━━━━━ Passage ━━━━━

How would the BGS work offline? Explain to me that and then ill consider that your idea might possibly be a possibilty

Just like any game with a BGS. I mentioned an example higher up in the thread with Rebel Galaxy. It has fluctuating markets and states that are both tied into scripted game events and player input. Or look at Civilization or Stellaris, BGS doesn't mean server required.
 
Frontier to release that 'offline' mode/patch that was developed before elited launched in its current form, yet never implemented.

Elited needs modding
Elited needs a true singleplayer offline mode decoupled from onlineplay
It is impossible to balance solo with online/wings gameplay
It is impossible to balance current implementation of open/groups ( with pvp ) and solo ( with pve )
It is impossible to cater to both open mode folks and solo ( who are playing solo because that offline mode that actually came with elited was cut out and instead it was switched to needing a server conection whatever and whatnot)

The effects of disgruntled customer base ( and players leaving ) is already in effect
Do this before its too late

ONLINE GAMES OR ONES NEEDING a server to actually be playable never have an future ( save for wow wich is an exception , but elited is not an true mmo never will be at any rate )
If elited continues along this path there will be more and more compromises to the detriment of the game for both open and solo players, surely you the creators of the game can see this already
Look at fallout series , elder scrolls,gta to name a few, its very sad what is the current state of the game .[sad]

I can't take you seriously with a typo. Also, I'm pretty sure Elite would not function without the servers, which is why offline mode was done away with... I was plenty annoyed with this, since I too wanted to play around with the game's internals, but I've gotten over it.
 
but you would still need the full galaxy on your pc, including the bgs, as you wouldn't be connected to a server that gives you all that data when you arrive at any given destination
You already have the entire galaxy on your PC. It's generated for you every time you jump to another system by your own PC, but only 1 system at a time. When you jump your PC sends a position update to the server but it's not doing a lookup in a database to determine what stars and planets to show.

━━━━━

→ **Aim**:
Print everything in the forum thread from "If elited continues" down to "gotten over it.". Rely on the forum thread by itself.

━━━━━ Data provided ━━━━━

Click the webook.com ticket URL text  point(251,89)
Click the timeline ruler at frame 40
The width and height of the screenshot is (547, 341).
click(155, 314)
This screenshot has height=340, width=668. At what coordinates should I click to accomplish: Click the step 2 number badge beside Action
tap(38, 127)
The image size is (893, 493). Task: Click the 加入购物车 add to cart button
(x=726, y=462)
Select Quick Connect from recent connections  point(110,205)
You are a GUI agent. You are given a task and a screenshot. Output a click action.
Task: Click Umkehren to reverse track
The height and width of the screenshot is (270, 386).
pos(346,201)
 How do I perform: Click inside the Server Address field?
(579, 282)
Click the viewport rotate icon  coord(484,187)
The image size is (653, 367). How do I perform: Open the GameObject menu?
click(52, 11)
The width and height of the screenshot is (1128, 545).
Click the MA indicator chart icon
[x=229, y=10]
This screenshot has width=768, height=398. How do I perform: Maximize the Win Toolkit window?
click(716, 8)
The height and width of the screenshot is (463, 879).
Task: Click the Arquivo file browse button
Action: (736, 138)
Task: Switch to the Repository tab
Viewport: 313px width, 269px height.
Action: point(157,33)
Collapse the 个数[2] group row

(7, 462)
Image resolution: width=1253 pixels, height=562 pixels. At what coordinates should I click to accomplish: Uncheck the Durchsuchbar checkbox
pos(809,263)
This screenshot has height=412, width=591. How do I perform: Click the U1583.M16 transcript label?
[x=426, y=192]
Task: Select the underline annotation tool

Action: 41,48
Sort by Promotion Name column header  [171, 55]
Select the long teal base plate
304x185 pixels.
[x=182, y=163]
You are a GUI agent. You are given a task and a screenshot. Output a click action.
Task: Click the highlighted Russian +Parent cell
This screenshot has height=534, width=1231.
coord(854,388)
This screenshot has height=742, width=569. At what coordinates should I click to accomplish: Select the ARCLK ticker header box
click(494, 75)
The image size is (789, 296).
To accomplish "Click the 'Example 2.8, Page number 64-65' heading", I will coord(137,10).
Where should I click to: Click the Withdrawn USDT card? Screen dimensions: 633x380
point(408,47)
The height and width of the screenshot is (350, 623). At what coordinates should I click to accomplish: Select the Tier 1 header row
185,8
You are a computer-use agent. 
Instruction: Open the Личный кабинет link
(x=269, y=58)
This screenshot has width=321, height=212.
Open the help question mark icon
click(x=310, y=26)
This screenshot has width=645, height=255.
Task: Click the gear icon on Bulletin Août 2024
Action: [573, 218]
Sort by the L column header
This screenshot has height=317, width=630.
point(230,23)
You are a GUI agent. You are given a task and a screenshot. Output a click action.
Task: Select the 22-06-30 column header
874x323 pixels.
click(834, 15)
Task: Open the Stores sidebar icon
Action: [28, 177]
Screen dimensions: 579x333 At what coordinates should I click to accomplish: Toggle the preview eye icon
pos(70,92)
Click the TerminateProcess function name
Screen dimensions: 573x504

━━━━━

→ **Answer to the task**:
If elited continues along this path there will be more and more compromises to the detriment of the game for both open and solo players, surely you the creators of the game can see this already
Look at fallout series , elder scrolls,gta to name a few, its very sad what is the current state of the game .[sad]

I can't take you seriously with a typo. Also, I'm pretty sure Elite would not function without the servers, which is why offline mode was done away with... I was plenty annoyed with this, since I too wanted to play around with the game's internals, but I've gotten over it.